• EXTRACTED DATA:

+===+

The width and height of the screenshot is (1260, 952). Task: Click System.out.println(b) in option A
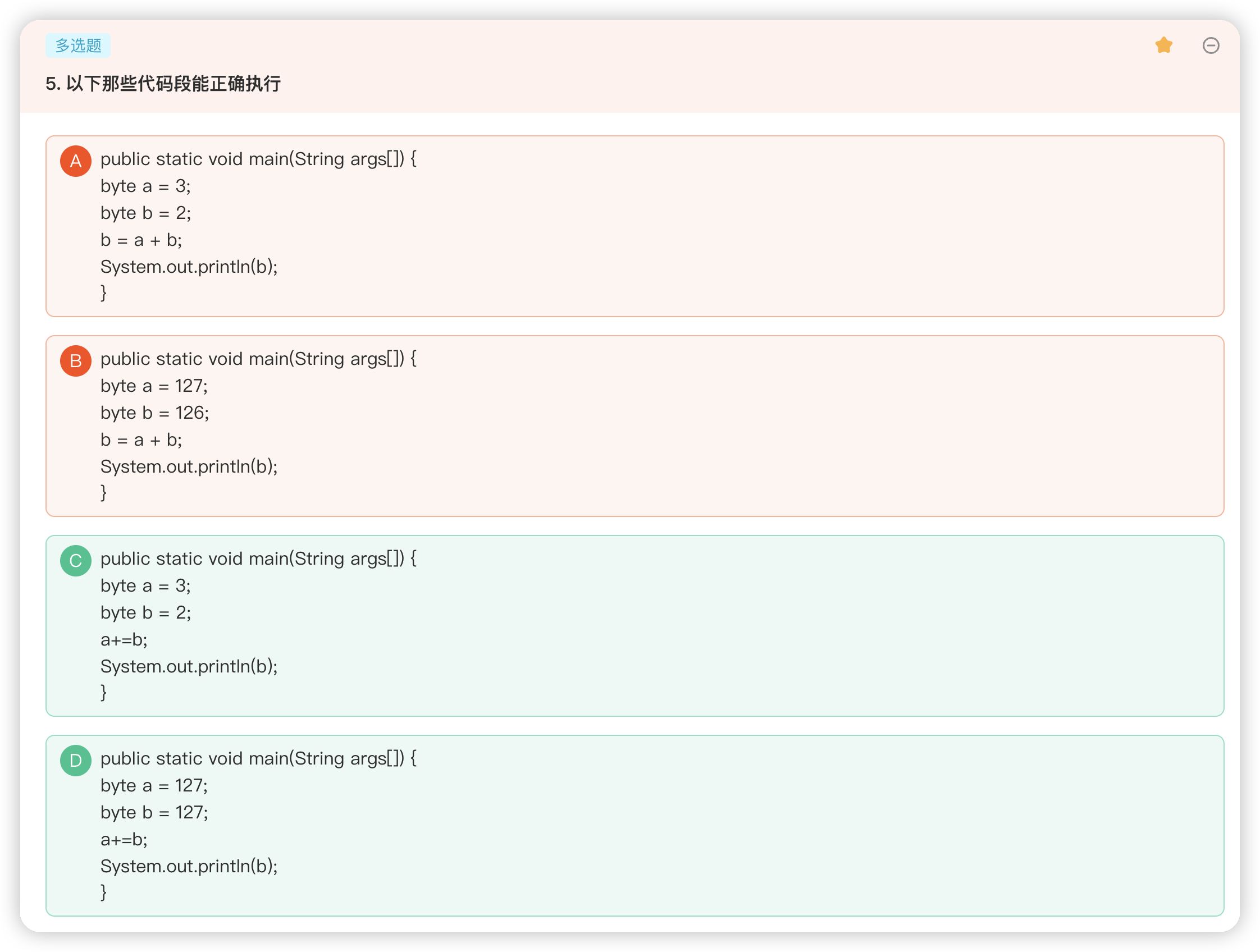point(189,267)
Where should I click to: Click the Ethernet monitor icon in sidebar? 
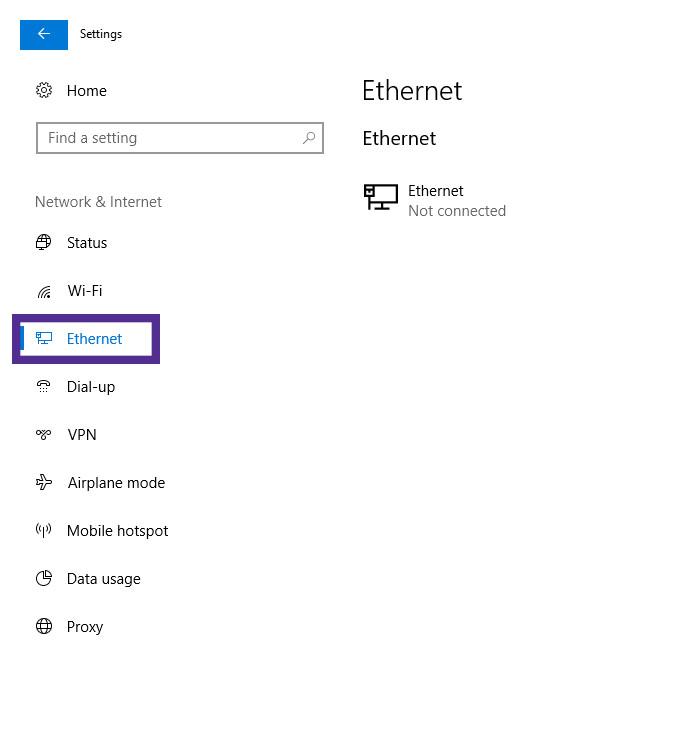coord(44,338)
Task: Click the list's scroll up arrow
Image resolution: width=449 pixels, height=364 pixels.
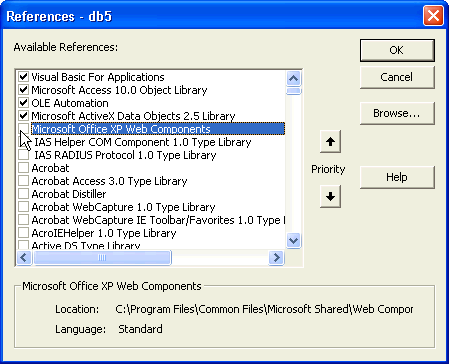Action: [x=293, y=78]
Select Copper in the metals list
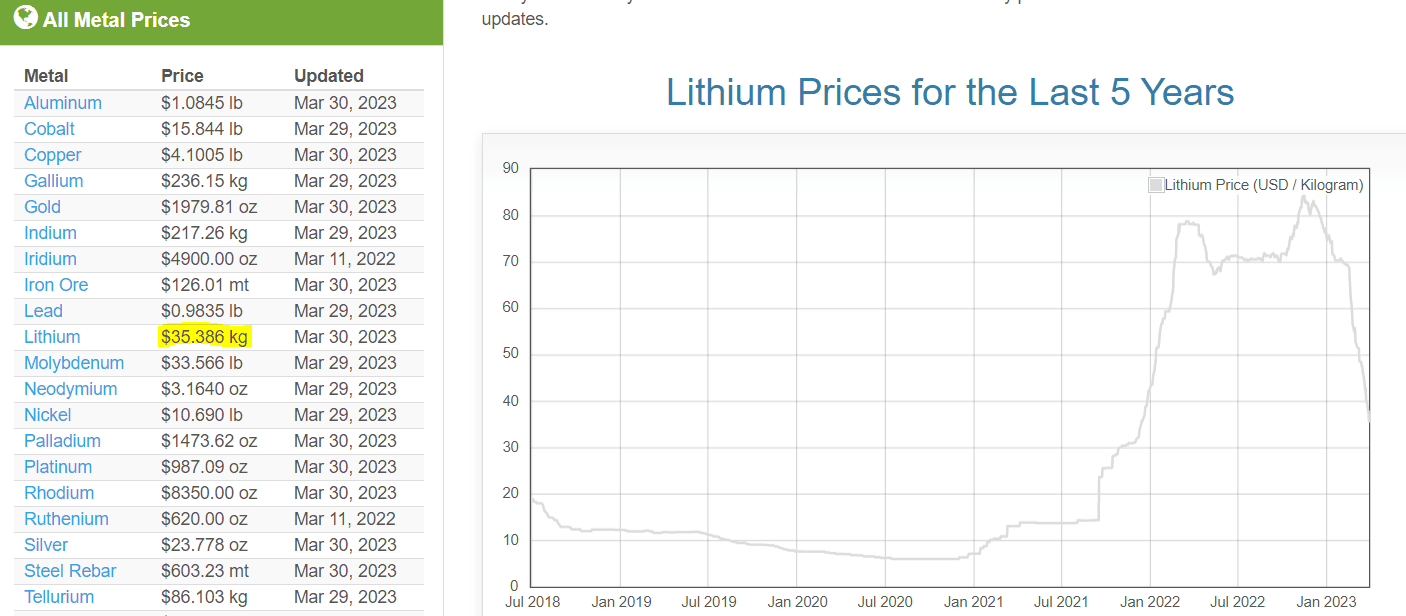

+===+

• ACTIVITY: Can the lines from the one with "Image resolution: width=449" to the end of the records above be quoted exactly, both ends included, with every picture omitted?

• RESPONSE TO THE EXERCISE:
Image resolution: width=449 pixels, height=364 pixels.
Action: [x=293, y=78]
Select Copper in the metals list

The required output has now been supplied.